PRESSIONADA NA CÂMARA, MÁRCIA HUÇULAK DESABAFA: ‘EU NÃO QUERIA ESTAR AQUI’

Criticada pelos vereadores por causa das medidas de restrição ao funcionamento do comércio de Curitiba na tentativa de conter a nova onda da Covid-19 na capital paranaense, a secretária municipal de Saúde, Márcia Huçulak desabafou: “eu não queria estar aqui”. A declaração foi dada em resposta a questionamentos dos vereadores Nori Seto (PSL) e Alexandre Leprevost (SD) sobre restrições ao funcionamento de casas de festas infantis, supermercados e deliverys de bares e restaurantes. As informações são do Bem Paraná.

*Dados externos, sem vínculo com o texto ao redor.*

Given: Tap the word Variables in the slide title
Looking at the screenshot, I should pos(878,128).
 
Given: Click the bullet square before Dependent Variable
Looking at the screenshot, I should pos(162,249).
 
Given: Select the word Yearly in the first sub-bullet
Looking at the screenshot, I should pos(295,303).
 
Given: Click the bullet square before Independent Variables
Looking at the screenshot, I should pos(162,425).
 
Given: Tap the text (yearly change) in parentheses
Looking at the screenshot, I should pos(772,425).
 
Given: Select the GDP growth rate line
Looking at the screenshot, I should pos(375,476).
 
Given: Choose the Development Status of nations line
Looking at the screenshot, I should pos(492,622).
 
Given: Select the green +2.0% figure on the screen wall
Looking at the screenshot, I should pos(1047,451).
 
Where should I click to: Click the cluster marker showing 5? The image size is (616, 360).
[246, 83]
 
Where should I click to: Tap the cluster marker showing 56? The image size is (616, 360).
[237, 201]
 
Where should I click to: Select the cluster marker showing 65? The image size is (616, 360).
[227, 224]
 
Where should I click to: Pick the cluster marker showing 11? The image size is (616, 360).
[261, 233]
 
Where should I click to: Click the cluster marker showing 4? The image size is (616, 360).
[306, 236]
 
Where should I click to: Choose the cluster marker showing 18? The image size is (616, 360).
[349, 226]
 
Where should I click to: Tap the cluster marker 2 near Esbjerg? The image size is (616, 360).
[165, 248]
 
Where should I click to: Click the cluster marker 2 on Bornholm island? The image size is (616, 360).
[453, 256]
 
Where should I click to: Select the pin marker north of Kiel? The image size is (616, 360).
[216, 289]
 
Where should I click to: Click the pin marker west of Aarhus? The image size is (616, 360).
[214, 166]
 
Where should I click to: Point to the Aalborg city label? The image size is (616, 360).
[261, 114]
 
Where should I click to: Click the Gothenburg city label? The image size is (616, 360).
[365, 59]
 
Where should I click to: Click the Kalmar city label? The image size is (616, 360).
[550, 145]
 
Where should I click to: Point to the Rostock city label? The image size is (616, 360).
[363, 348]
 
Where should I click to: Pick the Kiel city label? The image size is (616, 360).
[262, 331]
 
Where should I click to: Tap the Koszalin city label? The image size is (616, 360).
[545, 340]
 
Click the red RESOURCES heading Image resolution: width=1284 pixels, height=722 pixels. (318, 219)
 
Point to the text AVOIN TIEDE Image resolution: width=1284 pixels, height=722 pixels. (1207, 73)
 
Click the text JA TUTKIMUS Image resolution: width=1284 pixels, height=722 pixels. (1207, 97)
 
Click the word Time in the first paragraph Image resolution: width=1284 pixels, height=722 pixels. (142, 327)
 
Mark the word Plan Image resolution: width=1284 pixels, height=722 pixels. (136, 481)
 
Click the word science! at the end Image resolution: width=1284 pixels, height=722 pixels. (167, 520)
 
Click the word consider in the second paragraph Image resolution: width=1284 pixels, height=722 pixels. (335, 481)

Leprevost foi o mais incisivo, questionando os critérios técnicos das medidas, e afirmando que a redução de horário de funcionamento de mercados e deliverys provoca mais aglomerações e acidentes de trânsito. “Primeiro vocês precisam parar de acusar a população e os empresários. É muito claro a falta de critério para as atitudes tomadas referentes aos decretos”, disse.

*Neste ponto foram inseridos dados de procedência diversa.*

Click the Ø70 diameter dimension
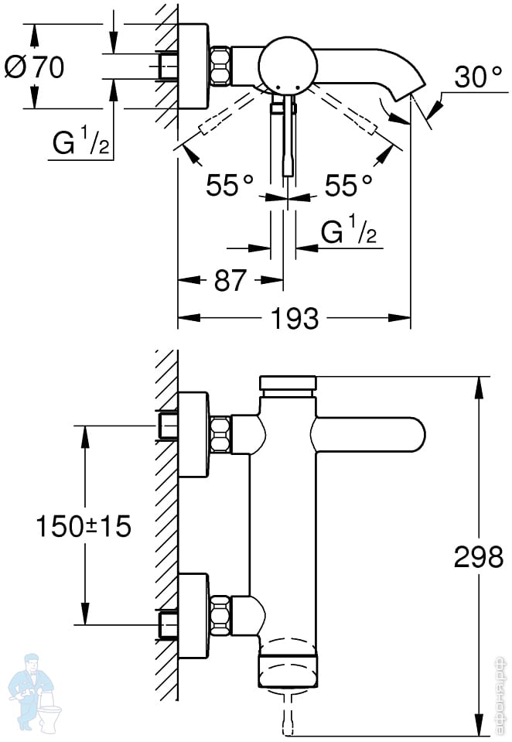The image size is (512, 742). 34,67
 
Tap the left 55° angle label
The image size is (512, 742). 230,185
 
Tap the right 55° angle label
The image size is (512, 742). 349,185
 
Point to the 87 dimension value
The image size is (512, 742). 230,280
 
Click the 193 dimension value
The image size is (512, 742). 295,318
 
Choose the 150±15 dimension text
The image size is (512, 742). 84,525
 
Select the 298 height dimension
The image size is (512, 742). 479,556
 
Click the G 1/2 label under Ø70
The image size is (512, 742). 81,142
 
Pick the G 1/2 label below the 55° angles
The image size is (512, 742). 349,230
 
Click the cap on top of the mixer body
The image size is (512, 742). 288,385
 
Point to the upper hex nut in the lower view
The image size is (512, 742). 220,433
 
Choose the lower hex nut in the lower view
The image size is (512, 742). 220,614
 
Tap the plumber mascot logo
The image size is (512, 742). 33,692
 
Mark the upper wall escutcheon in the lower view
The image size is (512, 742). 193,434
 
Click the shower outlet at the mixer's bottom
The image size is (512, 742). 288,668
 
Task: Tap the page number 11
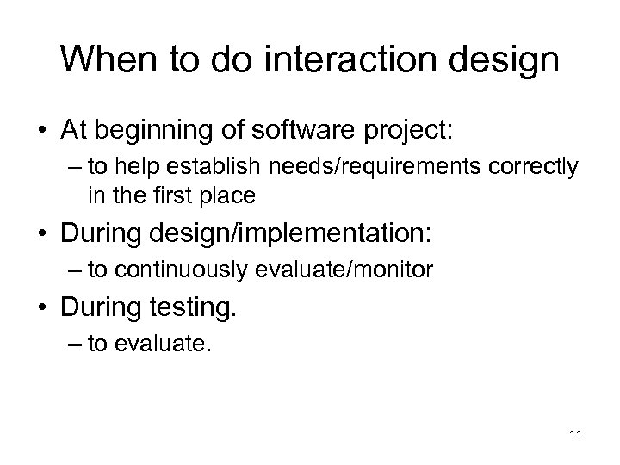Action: (x=575, y=436)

O vereador lembrou que o delivery já esteve limitado até às 20 horas e depois foi estendido até às 23 horas pela própria prefeitura durante a bandeira vermelha. “A limitação hoje às 21 horas não tem sentido. Com essa limitação os acidentes podem aumentar devido a pressa dos motoqueiros de cumprir o horário”, alegou. Segundo ele, a redução do horário de funcionamento de mercados, proibidos de abrirem aos finais de semana, também provoca aglomerações.

“Secretária qual é a parte que a senhora não atendeu. Qual é o critério utilizado para definir as limitações de cada segmento? Quem faz parte desse comitê? Quem fiscaliza a lotação máxima do transporte coletivo. Os motoristas, que segundo as pesquisas, são as maiores vítimas de Covid?”, perguntou.

Visivelmente emocianada e contrariada, a secretária respondeu: “Infelizmente eu não gostaria de estar onde estou. Eu gostaria de sair. Eu não posso. O meu desejo hoje é não estar aqui. Estou sendo agredida. Entendo a colocação do vereador Alexandre, mas está muito difícil. Para mim, pessoalmente. Eu sou uma profissional que tenho 35 anos de vida (no serviço público). E não queria estar aqui. Eu queria estar muito longe daqui. Bem longe. Em nenhum momento eu desejei isso. Em nenhum momento eu tenho prazer”, desabafou.

“Nosso comitê passa horas discutindo. O comitê está publicado. O senhor entre na nossa página tem uma lista. São profissionais renomados, da carreira. Toda a nossa equipe de comando da secretaria. Nós temos um grupo de infectologistas que nos apoiam”, explicou Huçulak.

A secretária também desafiou os vereadores a ouvirem entidades e profissionais da saúde que estão na linha de frente do combate à pandemia. “Eu sugiro que a Câmara faça uma audiência pública que ouça o outro lado que não o comércio também. Chame os diretores dos hospitais, os infectologistas, faça um grande debate. Nós fazemos isso diariamente. Chame o presidente da Federação dos Hospitais do Paraná, o presidente da Unimed, que essa semana me pediu lockdown todos os dias, dr Rached. Chame o p4residente do CRM, do Coren. É essas entidades que nós ouvimos”, apontou.

Huçulak lamentou ainda os prejuízos que as medidas trazem à economia da cidade. “Eu lamento muito as perdas econômicas. Isso me doi no coração. Mas enquanto eu for responsável por essa Pasta, o meu principal objetivo, da nossa equipe, é proteger a vida sim”, afirmou.